Launch » Job »
Slurm Job Scheduling System
The principle of a resource manager is to allocate compute cores according to your needs.
You interact with the resource manager using the following commands:
- sbatch: submit a job to a queue (called partitions in Slurm)
- scancel: cancel a job
- squeue: view running or pending jobs
- sinfo: view queue/partition status
- srun: run a command immediately
How to Launch a Job
To launch a job, create a script where you request resources and call your program.
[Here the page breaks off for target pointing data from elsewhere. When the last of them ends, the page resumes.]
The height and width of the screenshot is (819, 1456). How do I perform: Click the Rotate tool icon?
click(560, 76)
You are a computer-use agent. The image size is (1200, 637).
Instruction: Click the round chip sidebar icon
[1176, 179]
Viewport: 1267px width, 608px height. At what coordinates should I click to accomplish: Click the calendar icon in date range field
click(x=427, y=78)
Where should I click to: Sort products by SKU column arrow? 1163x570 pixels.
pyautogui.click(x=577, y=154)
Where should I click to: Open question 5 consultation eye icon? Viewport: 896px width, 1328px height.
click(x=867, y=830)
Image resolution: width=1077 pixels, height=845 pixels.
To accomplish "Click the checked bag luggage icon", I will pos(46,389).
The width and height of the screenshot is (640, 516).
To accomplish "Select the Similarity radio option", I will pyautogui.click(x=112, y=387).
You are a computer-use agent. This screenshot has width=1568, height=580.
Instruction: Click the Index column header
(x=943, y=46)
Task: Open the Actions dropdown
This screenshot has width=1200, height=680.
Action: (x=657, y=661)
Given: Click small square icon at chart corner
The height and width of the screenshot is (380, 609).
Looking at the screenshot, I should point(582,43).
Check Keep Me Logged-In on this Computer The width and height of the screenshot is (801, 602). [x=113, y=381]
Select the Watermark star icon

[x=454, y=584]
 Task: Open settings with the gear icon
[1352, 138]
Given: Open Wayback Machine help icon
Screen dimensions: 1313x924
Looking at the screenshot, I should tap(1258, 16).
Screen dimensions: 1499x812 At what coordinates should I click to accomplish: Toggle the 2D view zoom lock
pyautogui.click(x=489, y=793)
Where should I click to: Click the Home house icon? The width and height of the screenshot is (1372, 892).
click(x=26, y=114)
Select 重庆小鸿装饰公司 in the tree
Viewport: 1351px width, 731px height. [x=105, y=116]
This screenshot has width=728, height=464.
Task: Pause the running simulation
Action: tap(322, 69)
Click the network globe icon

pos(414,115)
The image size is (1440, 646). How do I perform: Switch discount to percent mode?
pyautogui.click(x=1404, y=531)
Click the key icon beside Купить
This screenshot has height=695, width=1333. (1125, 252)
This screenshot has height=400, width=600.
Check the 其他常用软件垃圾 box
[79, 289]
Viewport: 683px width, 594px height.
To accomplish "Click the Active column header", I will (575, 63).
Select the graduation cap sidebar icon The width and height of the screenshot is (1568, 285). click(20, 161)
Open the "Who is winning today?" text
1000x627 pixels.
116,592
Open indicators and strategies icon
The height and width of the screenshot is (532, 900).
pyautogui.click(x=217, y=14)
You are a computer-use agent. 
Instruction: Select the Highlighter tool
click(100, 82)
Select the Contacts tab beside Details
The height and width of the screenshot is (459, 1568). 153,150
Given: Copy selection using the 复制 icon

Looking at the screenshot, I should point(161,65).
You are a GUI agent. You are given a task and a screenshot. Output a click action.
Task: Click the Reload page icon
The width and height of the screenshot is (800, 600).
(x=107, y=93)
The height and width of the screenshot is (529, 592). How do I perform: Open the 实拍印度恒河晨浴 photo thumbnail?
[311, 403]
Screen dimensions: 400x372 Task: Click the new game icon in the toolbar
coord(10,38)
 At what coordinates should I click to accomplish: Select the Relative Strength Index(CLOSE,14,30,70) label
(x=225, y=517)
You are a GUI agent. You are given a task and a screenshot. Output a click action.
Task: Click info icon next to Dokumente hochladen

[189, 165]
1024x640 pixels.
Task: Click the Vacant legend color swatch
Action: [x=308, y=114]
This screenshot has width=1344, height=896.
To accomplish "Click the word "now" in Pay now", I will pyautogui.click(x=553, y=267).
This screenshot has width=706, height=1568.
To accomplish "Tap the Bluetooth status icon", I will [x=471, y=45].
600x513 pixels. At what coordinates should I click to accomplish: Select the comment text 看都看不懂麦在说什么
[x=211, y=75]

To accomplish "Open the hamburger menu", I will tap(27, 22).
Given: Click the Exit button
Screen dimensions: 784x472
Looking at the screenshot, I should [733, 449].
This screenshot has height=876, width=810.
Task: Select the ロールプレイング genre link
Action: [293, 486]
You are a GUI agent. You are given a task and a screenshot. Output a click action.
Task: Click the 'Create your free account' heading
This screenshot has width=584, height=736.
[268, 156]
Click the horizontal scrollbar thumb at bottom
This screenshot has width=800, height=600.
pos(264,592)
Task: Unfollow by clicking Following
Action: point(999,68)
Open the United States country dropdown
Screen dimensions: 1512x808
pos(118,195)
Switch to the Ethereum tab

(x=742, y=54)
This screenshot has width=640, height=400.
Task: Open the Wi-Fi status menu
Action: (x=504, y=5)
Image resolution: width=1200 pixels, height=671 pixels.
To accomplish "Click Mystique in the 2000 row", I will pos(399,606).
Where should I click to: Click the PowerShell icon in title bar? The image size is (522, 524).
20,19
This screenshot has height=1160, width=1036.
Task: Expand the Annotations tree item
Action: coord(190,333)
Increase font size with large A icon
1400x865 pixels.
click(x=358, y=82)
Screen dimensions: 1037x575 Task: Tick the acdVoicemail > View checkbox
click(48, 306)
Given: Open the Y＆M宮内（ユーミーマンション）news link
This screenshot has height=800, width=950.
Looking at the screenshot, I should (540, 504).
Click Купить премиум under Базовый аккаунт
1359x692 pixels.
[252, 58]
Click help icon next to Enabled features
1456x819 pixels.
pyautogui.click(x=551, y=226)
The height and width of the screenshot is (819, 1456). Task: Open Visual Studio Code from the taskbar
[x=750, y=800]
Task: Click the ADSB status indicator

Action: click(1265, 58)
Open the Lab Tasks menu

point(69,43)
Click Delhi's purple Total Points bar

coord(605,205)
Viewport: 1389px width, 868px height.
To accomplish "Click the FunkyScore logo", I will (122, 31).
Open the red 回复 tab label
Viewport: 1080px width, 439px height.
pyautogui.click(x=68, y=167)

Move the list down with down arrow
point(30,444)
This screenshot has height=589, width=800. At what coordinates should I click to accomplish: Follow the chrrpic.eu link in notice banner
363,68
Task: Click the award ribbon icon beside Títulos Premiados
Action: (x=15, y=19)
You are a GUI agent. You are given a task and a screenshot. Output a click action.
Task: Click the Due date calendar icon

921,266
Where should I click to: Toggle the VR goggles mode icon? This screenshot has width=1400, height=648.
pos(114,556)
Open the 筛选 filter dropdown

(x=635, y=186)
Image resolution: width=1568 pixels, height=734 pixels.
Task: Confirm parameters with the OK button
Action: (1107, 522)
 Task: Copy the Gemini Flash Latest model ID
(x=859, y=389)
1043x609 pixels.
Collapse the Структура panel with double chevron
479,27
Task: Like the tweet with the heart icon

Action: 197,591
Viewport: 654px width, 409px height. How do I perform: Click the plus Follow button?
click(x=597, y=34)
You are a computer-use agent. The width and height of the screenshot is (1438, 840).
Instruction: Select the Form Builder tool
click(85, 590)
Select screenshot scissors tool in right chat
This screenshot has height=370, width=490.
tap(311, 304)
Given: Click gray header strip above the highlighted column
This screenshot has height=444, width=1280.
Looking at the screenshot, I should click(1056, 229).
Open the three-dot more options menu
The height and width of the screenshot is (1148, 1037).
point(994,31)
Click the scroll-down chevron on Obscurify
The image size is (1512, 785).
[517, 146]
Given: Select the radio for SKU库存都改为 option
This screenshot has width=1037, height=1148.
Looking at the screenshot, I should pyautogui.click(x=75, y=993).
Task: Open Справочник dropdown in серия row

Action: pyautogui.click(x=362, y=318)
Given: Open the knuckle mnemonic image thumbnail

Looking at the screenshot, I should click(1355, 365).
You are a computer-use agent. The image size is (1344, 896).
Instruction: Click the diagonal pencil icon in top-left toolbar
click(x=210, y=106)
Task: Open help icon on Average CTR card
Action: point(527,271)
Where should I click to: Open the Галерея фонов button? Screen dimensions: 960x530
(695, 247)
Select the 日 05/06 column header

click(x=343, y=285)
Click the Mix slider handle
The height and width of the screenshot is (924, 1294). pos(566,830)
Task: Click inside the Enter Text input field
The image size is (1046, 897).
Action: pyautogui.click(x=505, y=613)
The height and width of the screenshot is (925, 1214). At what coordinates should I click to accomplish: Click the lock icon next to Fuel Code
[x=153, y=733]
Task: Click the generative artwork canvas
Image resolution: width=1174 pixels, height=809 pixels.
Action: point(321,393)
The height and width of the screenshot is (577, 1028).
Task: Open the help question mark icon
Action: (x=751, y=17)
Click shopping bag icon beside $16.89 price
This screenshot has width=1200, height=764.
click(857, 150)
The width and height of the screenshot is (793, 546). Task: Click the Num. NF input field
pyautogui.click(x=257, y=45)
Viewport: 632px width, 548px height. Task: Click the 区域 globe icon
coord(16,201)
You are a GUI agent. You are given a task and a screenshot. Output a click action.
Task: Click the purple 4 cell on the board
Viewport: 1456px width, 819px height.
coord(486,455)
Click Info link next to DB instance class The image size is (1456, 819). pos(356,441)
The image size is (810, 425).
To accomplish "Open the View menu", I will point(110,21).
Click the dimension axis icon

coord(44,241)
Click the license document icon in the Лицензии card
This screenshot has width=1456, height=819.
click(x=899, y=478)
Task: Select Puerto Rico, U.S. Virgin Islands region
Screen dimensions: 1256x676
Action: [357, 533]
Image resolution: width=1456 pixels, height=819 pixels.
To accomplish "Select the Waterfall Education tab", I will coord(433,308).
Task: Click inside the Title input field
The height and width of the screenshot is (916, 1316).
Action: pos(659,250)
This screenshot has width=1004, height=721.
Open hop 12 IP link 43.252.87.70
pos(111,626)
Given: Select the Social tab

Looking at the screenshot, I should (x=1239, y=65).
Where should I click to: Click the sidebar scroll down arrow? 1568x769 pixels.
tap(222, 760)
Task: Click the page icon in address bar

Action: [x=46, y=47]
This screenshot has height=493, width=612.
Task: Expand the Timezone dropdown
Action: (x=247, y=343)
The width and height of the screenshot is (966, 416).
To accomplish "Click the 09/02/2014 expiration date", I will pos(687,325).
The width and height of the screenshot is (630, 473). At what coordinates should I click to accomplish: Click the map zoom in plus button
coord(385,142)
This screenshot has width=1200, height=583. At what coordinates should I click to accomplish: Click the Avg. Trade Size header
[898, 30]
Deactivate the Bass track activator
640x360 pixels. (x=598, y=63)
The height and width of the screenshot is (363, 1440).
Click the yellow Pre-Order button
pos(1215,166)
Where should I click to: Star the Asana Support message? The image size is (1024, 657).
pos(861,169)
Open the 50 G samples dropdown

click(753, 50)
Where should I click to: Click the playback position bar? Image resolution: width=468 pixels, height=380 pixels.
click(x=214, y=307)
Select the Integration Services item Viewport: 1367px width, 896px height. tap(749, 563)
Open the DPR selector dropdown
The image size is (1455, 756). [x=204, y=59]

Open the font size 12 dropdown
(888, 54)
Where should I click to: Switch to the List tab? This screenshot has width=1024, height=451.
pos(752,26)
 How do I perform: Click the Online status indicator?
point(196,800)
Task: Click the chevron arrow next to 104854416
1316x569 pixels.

Example:
#!/bin/bash
#SBATCH -J test # Job name
#SBATCH -o job.%j.out # Stdout output file (%j = job ID)
#SBATCH -N 2 # Number of nodes requested
#SBATCH -n 16 # Number of MPI tasks
#SBATCH -t 01:30:00 # Run time (hh:mm:ss)
# Launch the MPI-based executable
prun ./a.out
Submit the script with the sbatch command:
[test@sms ~]$ sbatch job.mpi
Submitted batch job 339
The system will return a job ID, which you can use with commands like scancel or squeue.
Monitoring Job Status
You can monitor the status of your job using:
- List all active jobs:
- squeue
- Show detailed status of a specific job:
- scontrol show job <jobID>